Weda Bay Minerals (WDA-T) has substantially increased the resource base at its nickel-cobalt laterite project on Halmahera island, Indonesia.

Indicated resources have doubled to 133 million tonnes grading 1.4% nickel and 0.1% cobalt. Additional inferred resources are estimated at 70 million tonnes of 1.29% nickel and 0.14% cobalt, giving an aggregate resource estimate of 204 million tonnes of 1.37% nickel and 0.11% cobalt.

This resource is contained in 11 target areas: SM, Area 2, Uniuni Hill, Tarzan Hill, Sake River, Sake River West, Lipe River, Jira River, Casuarina, Orchid and Big Kahuna.

For the SM deposit, Weda Bay estimates an indicated resource of 66 million tonnes grading 1.4% nickel and 0.09% cobalt, based on 2,625 metres of diamond drilling in 174 holes. The upper, limonitic portion contains 41 million tonnes of 1.2% nickel and 0.16% cobalt with a magnesium oxide content of 4.5%.
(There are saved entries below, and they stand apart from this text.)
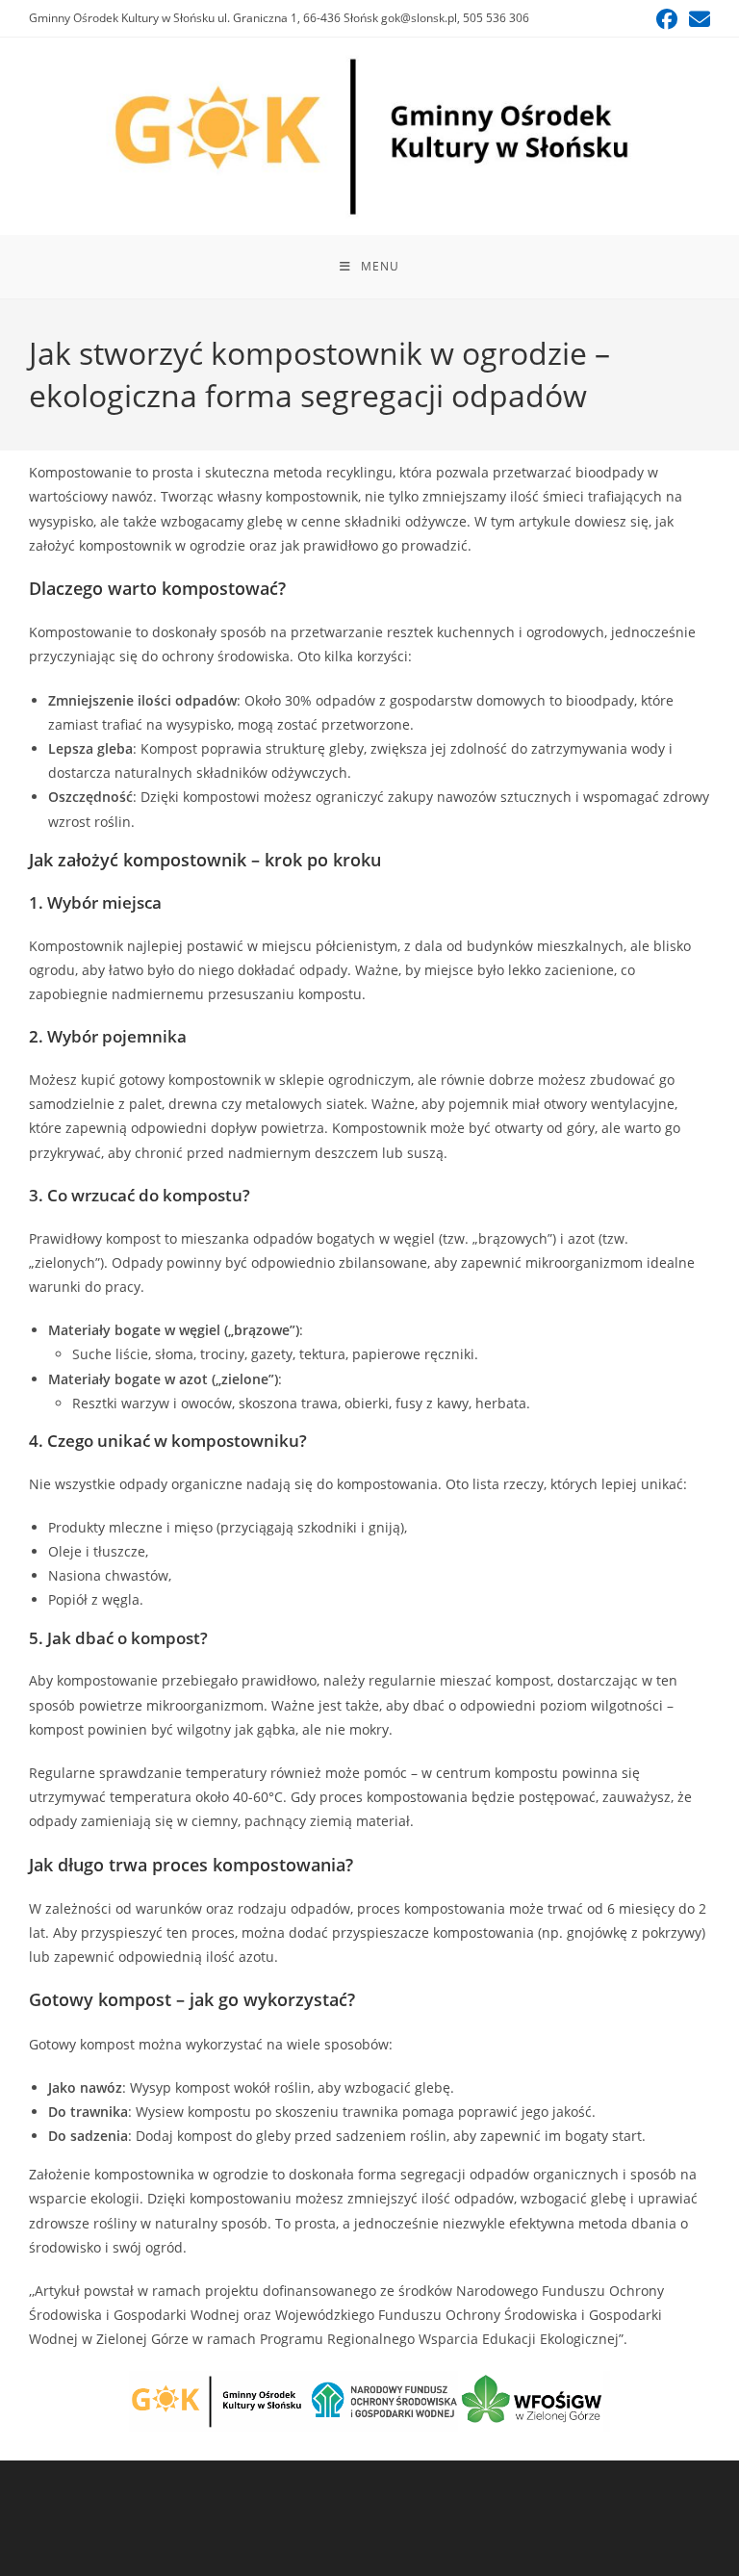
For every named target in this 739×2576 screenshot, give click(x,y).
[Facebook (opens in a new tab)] (666, 19)
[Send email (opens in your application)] (696, 19)
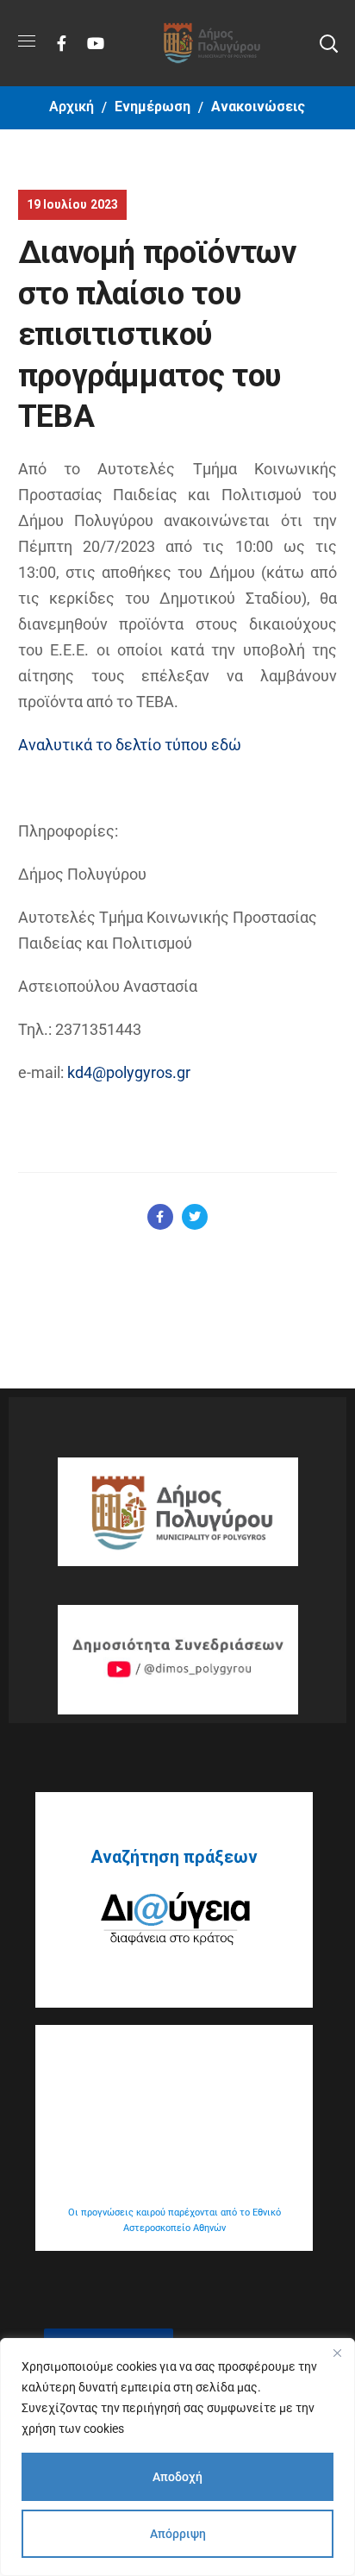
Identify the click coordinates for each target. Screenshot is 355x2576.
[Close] (337, 2352)
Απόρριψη (178, 2534)
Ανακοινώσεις (258, 106)
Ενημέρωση (152, 106)
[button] (328, 43)
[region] (177, 2457)
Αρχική (71, 106)
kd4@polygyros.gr (128, 1072)
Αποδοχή (177, 2477)
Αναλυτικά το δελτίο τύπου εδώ (129, 745)
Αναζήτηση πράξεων (174, 1856)
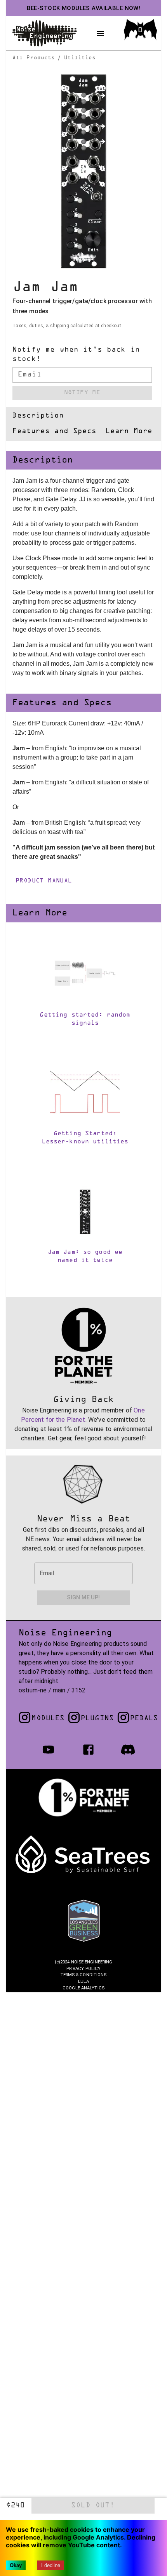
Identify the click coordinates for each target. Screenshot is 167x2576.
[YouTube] (48, 1749)
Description (38, 416)
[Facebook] (88, 1749)
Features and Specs (54, 431)
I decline (50, 2565)
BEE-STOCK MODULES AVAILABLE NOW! (84, 8)
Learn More (129, 431)
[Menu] (100, 33)
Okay (16, 2565)
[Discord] (128, 1749)
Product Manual (44, 881)
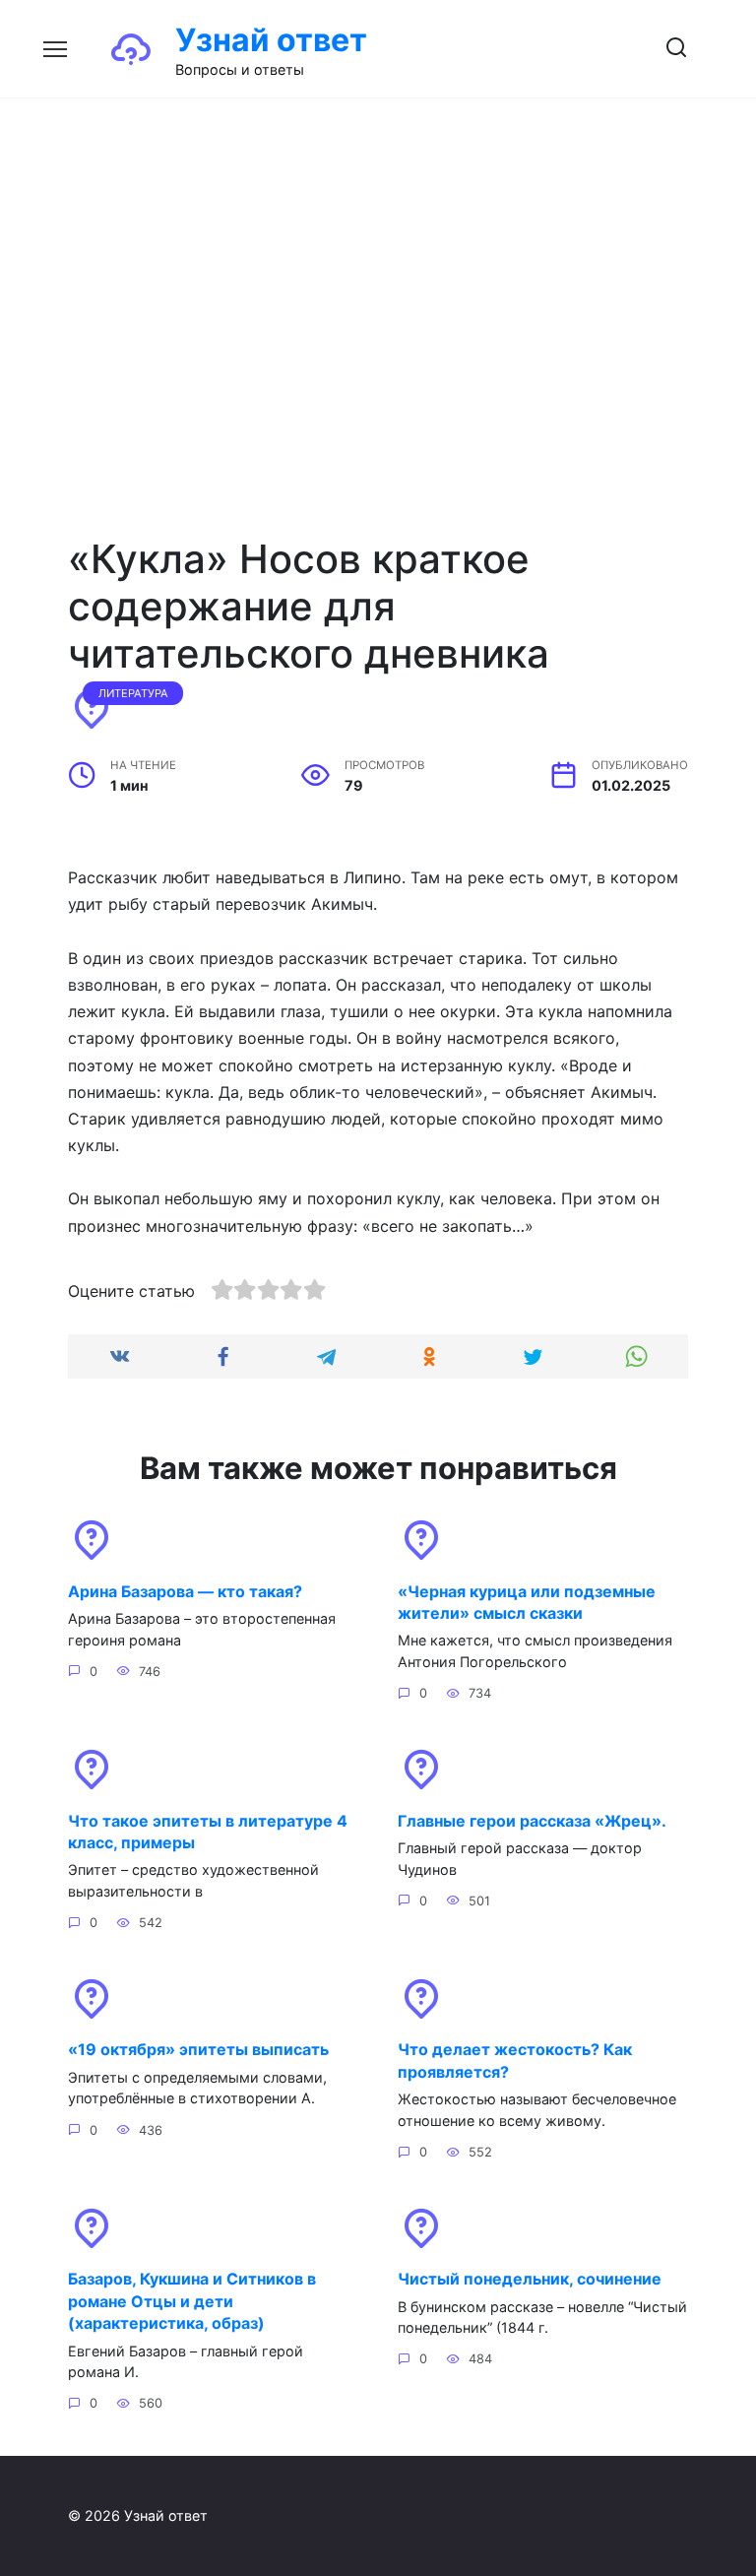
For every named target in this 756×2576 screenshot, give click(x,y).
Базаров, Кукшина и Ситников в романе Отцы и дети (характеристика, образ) (192, 2301)
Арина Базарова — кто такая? (185, 1590)
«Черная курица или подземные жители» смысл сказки (527, 1601)
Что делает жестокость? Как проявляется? (515, 2060)
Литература (133, 693)
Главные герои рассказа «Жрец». (532, 1820)
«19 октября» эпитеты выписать (198, 2049)
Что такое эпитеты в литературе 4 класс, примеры (207, 1830)
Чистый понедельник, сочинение (530, 2278)
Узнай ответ (271, 40)
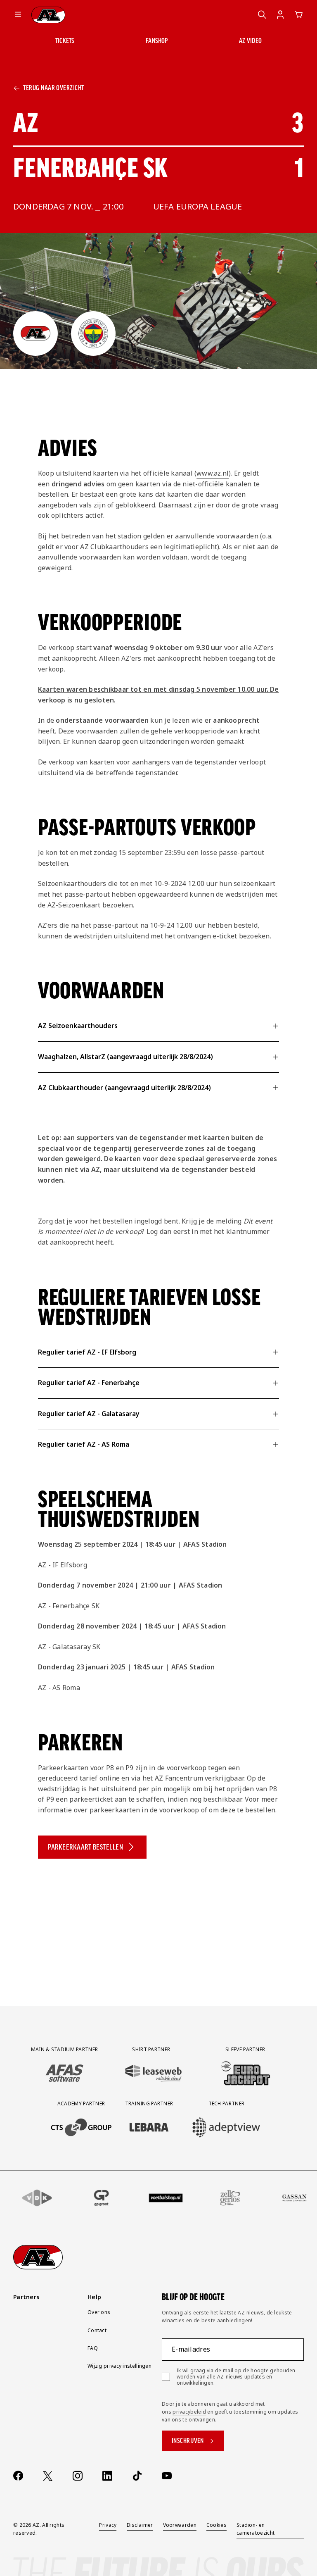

The junior has appointed Kvaerner Process (Australia) and Hatch Associates to be lead engineers in a bankable feasibility study, due for completion next December.

The US$18-million study is being funded by the OM Group (OMG-N), which holds a 19.9% interest in Weda Bay (T.N.M., Nov. 20/00).

At Sept. 30, Weda Bay’s cash position had grown to $5.2 million, whereas current liabilities stood at $2.3 million. For the first nine months of 2000, the company posted a net loss of $532,259 (2 per share) on income of $737,968, compared with a loss of $96,086 (1 per share) on income of $433,561 in the corresponding period last year.